▸ **ENUNCIADO DO EXERCÍCIO**: Reproduza literalmente o trecho do texto abaixo sobre o medo de voar, começando em "A turbulência passou, ninguém" e terminando em "para o candidato.".

▸ **TRECHO DO DOCUMENTO**:

***

Preocupado em tranquilizar o colega de trabalho apavorado durante uma viagem de avião a Vitória da Conquista, na Bahia, o coordenador regional de serviços de uma multinacional farmacêutica Bruno Larangeira tentava em vão conversar com ele. Rígido na poltrona por conta do estresse provocado por uma turbulência mais forte, comum naquela região, ele não respondia a nada. “Outras pessoas até gritavam, mas ele estava completamente calado e pálido”, conta Larangeira, habituado a viajar de avião pelo menos uma vez por semana. Na hora em que ouviu o amigo quebrar o silêncio e balbuciar lívido alguma coisa como “É, a coisa tá feia”, ele também passou a considerar a gravidade da situação. Voltou-se para ele novamente, e disse: “Rapaz, nós vamos morrer, mas vamos manter a dignidade”.
A turbulência passou, ninguém morreu e Larangeira está vivo para contar essa e outras histórias que presencia frequentemente. Em cada voo, ele diz ver sempre alguém, no mínimo, tenso. “A gente percebe o estresse e o sofrimento que passam essas pessoas”, conta Larangeira, que se tivesse medo de viajar de avião não poderia fazer o que faz. “Não é raro o dia em que vou num bate-volta para São Paulo, Rio de Janeiro ou alguma região do Nordeste”, diz ele, que, quando entrevista alguém para contratação checa se isso será um problema para o candidato.
Para os que pensam que é exagero, a psicóloga Elvira Gross, criadora do programa Medo de Voar e autora do livro “Avião. Viaje sem medo”, conta que atendeu um paciente que esmurrou um comissário de bordo para tentar abrir a porta do avião em pleno voo; outro que passa mal só de ver um avião no céu; e vários que chegam ao aeroporto e retornam sem coragem de fazer o check-in. “Tudo provocado pelos mais diversos tipos de medo”, afirma, acrescentando que mais de 50% das pessoas têm medo de voar. Ela explica que o desespero nem sempre é provocado somente pelo medo do avião, mas também pela fobia de locais fechados, outros por conta do pavor de altura ou, no caso dos que tiveram síndrome do pânico, pelo medo de passar pela mesma situação dentro de um avião.

***

Registros de dados salvos:
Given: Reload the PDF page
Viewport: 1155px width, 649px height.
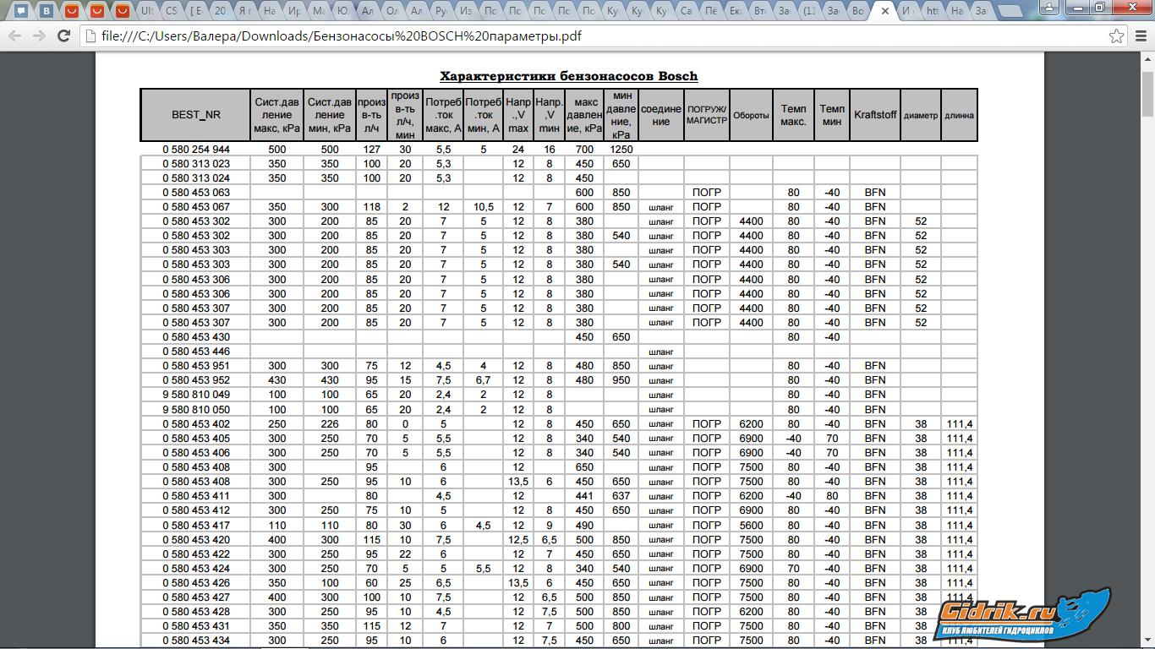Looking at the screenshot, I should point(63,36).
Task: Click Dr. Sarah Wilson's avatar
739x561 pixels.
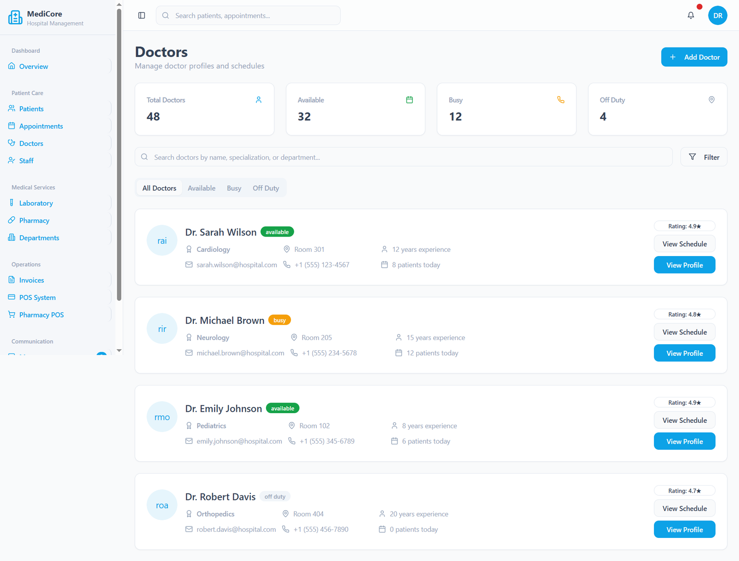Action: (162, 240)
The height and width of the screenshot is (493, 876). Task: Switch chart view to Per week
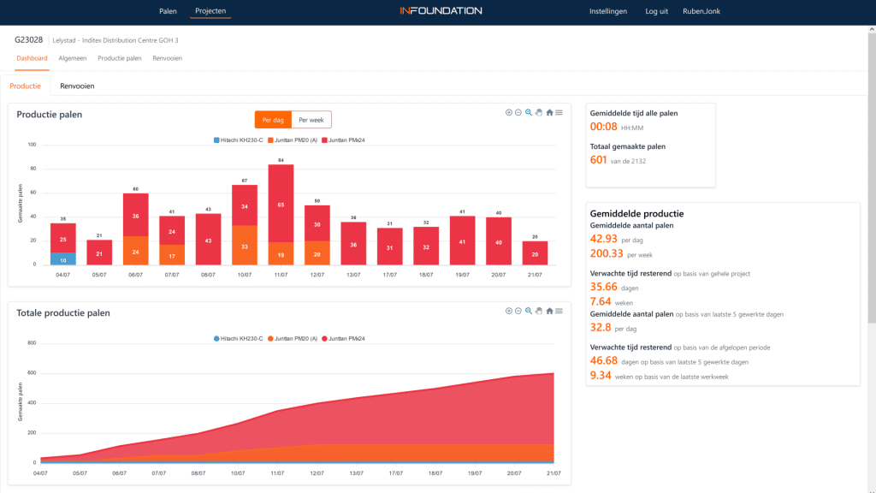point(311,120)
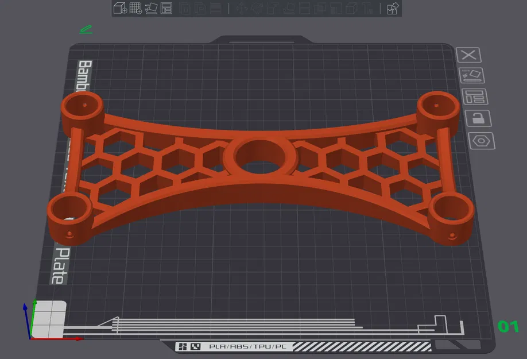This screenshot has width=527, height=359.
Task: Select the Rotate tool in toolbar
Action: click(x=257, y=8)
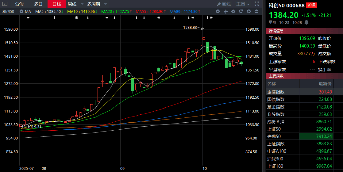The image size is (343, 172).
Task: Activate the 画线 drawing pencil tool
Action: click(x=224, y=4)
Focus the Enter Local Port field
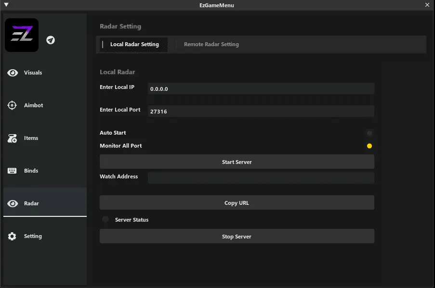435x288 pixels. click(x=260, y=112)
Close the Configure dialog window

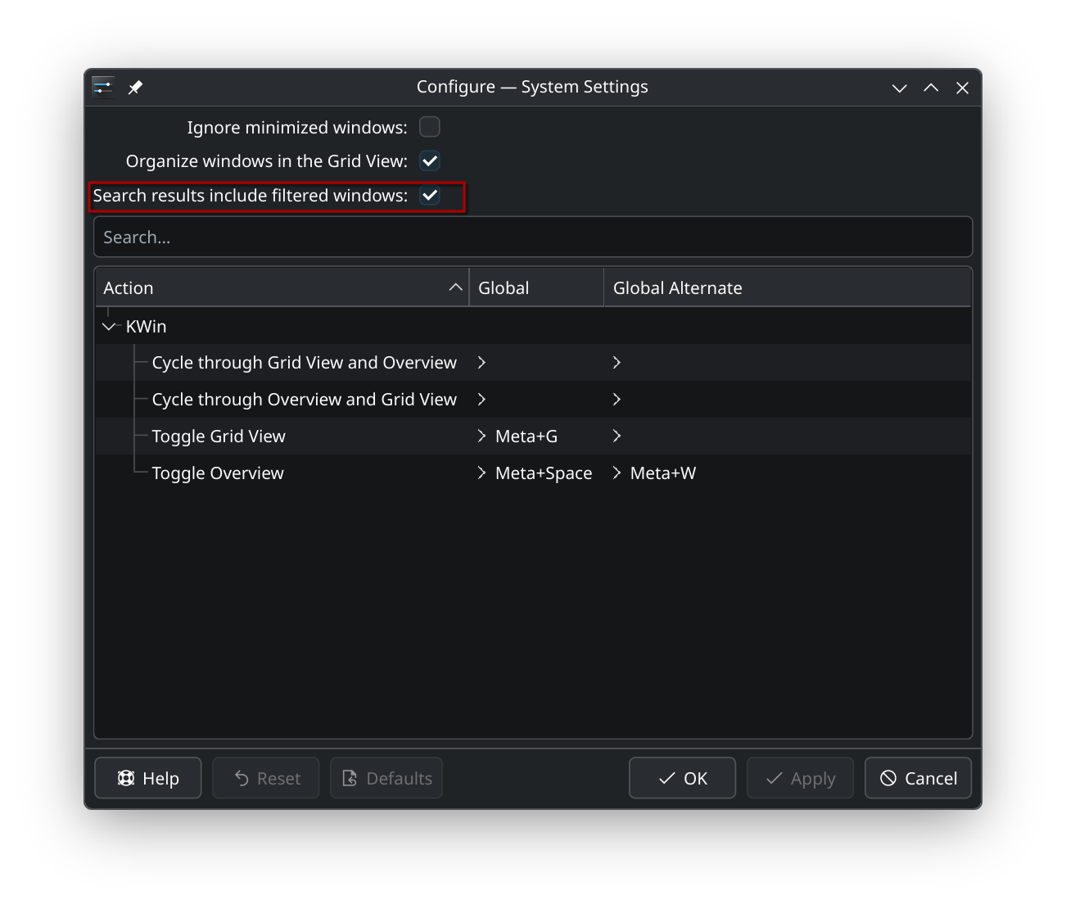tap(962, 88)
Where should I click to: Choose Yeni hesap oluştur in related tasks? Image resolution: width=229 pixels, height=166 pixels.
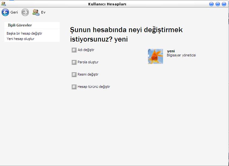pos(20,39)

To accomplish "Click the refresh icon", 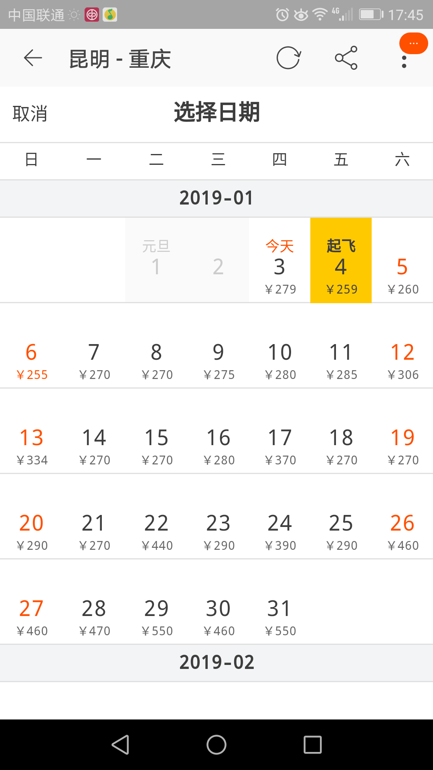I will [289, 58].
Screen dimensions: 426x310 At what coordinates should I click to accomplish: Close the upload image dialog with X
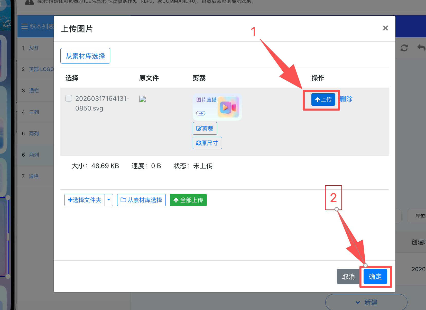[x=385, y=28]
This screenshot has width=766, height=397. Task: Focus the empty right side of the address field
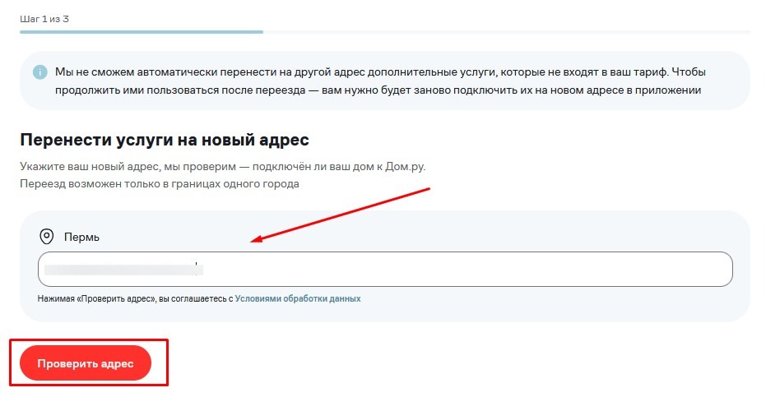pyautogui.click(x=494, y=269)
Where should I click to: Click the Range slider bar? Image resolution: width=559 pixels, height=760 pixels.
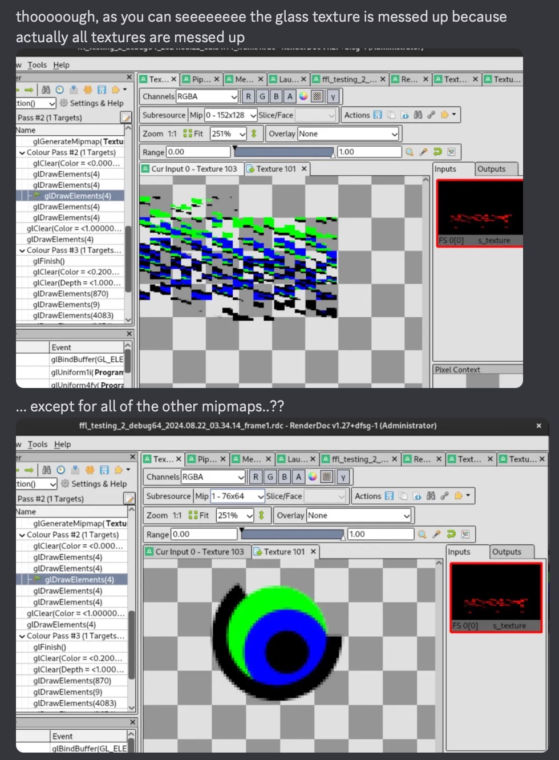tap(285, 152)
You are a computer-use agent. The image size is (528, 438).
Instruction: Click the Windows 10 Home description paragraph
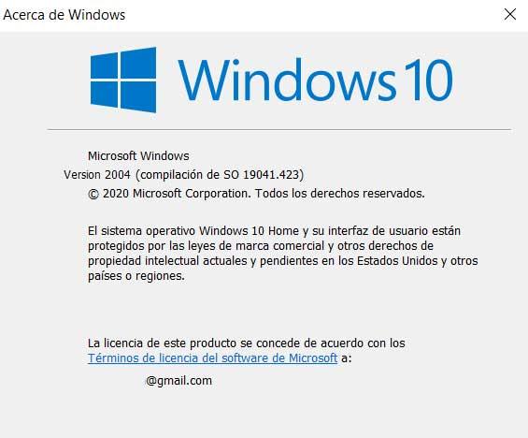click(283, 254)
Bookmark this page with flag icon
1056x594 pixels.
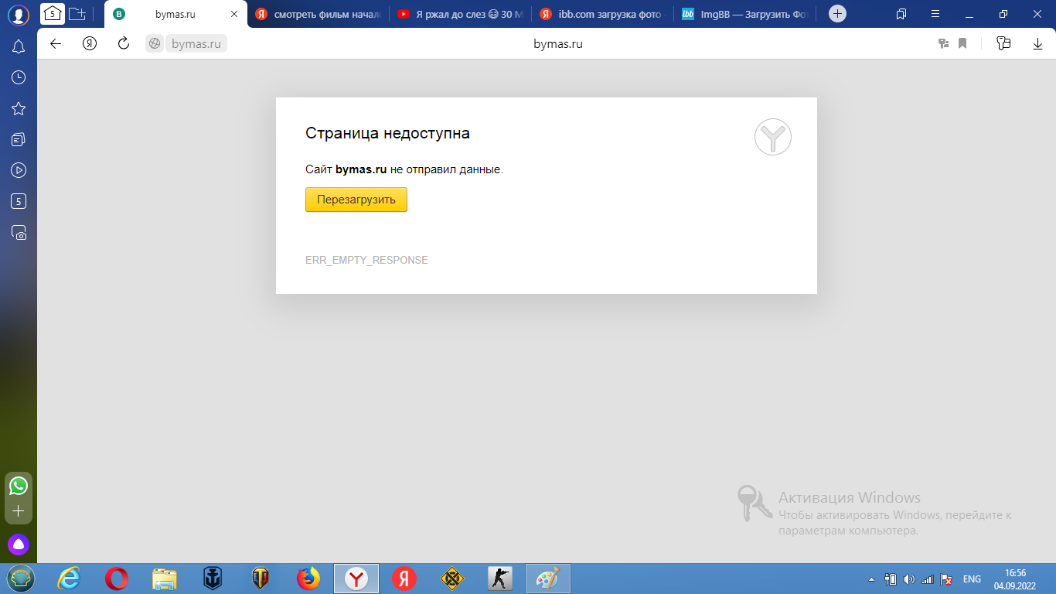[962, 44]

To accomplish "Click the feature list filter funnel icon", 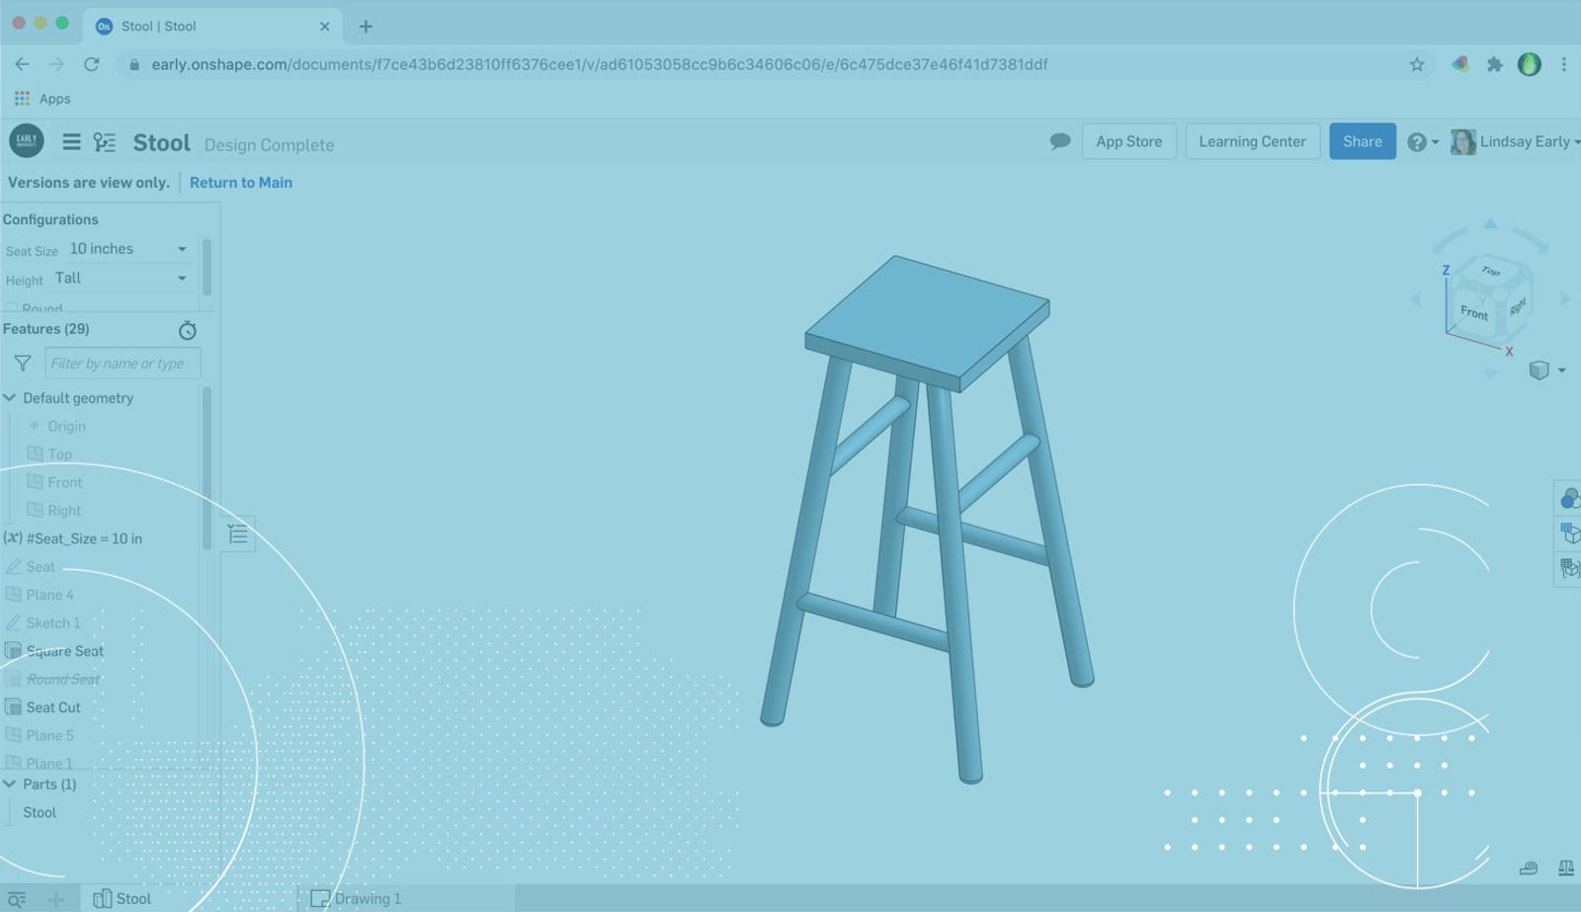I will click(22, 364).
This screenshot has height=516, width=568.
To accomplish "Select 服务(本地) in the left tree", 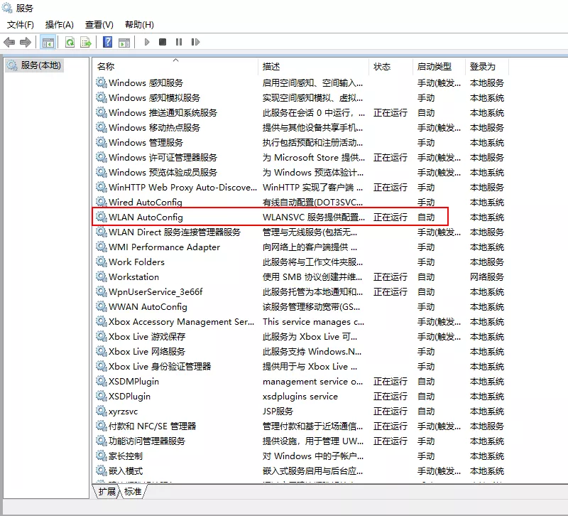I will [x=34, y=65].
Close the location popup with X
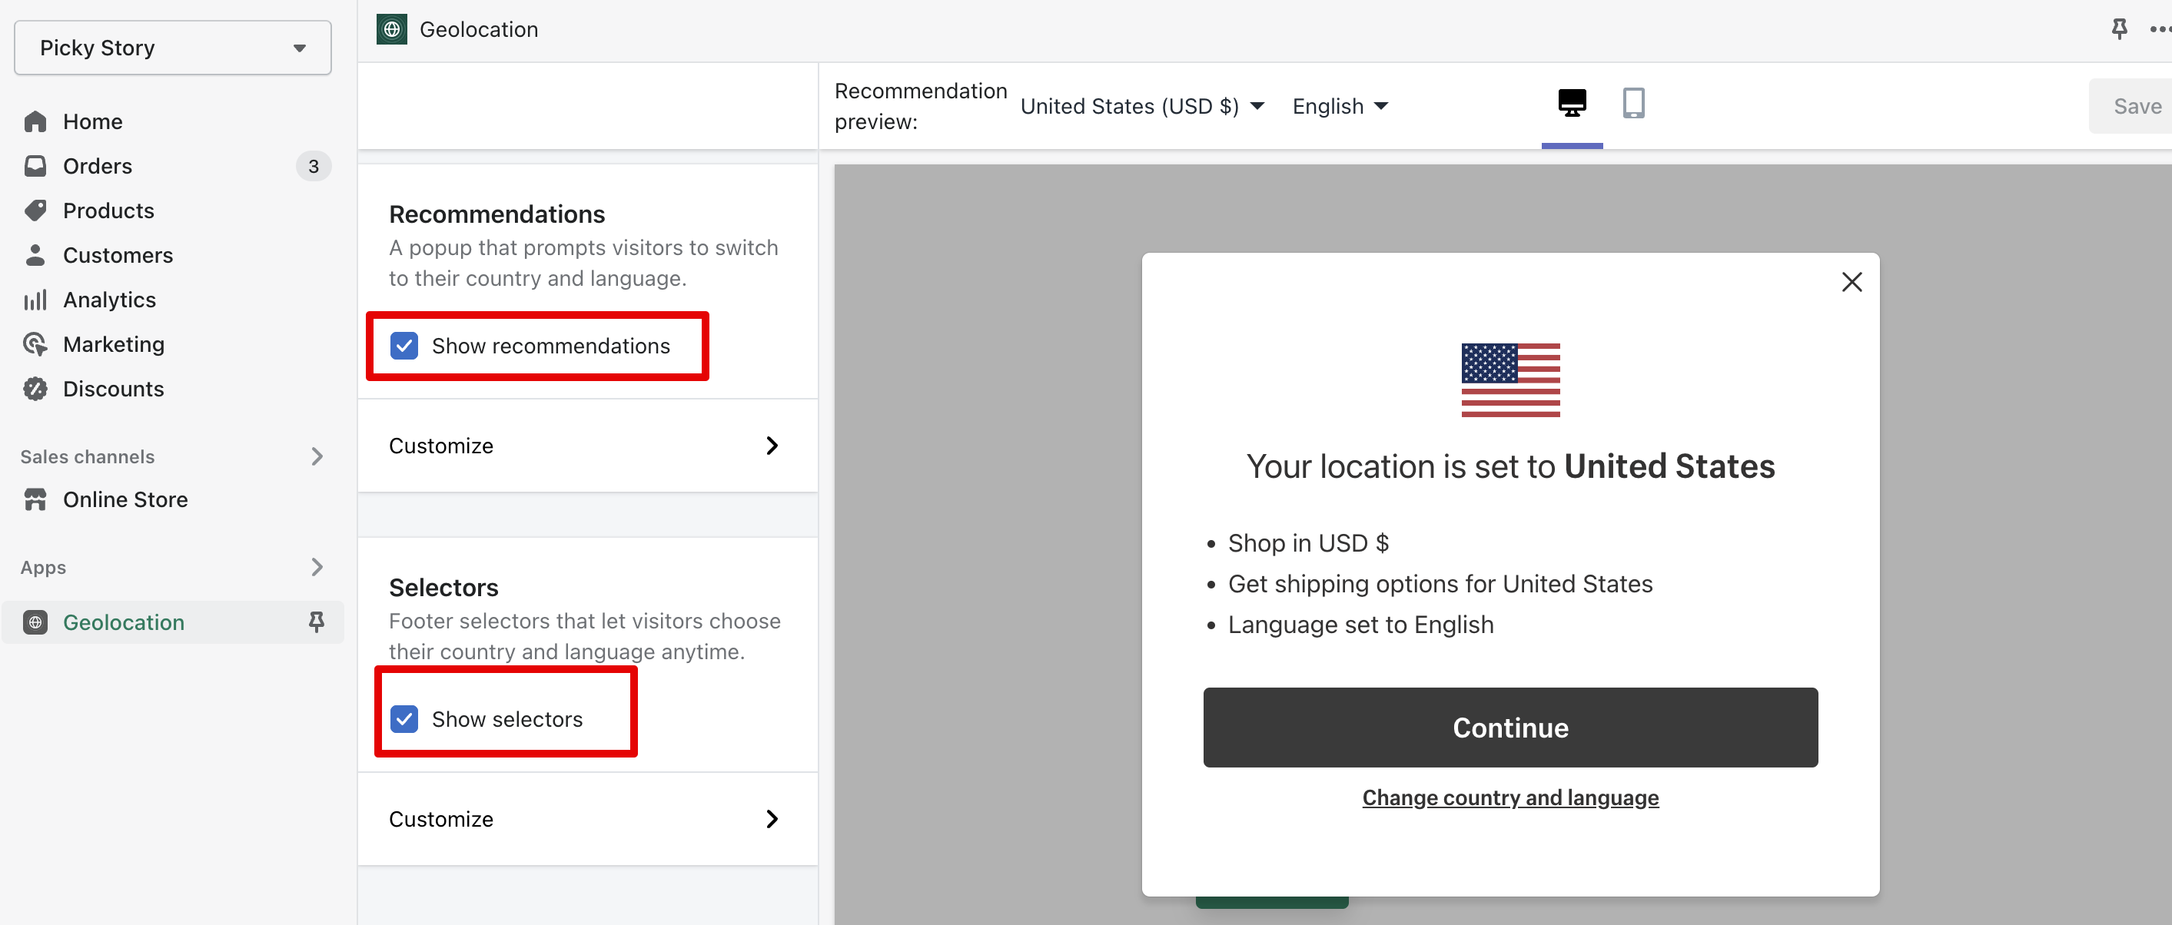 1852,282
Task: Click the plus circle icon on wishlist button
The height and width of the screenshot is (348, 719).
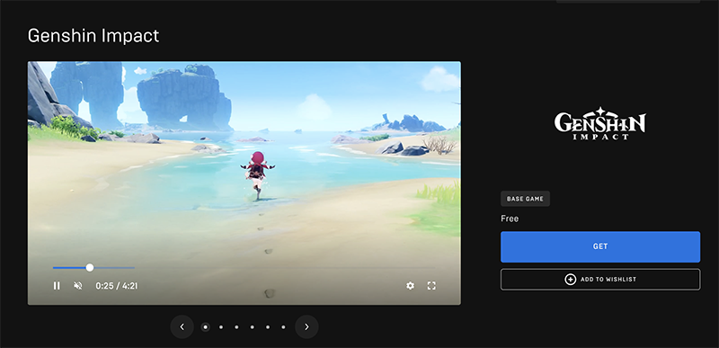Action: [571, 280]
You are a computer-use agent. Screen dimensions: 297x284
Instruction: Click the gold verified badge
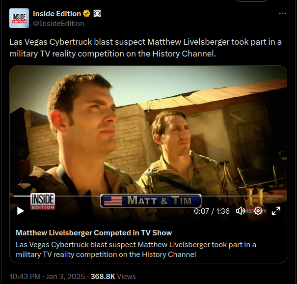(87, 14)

***

▸ **RESPOSTA AO EXERCÍCIO**:
A turbulência passou, ninguém morreu e Larangeira está vivo para contar essa e outras histórias que presencia frequentemente. Em cada voo, ele diz ver sempre alguém, no mínimo, tenso. “A gente percebe o estresse e o sofrimento que passam essas pessoas”, conta Larangeira, que se tivesse medo de viajar de avião não poderia fazer o que faz. “Não é raro o dia em que vou num bate-volta para São Paulo, Rio de Janeiro ou alguma região do Nordeste”, diz ele, que, quando entrevista alguém para contratação checa se isso será um problema para o candidato.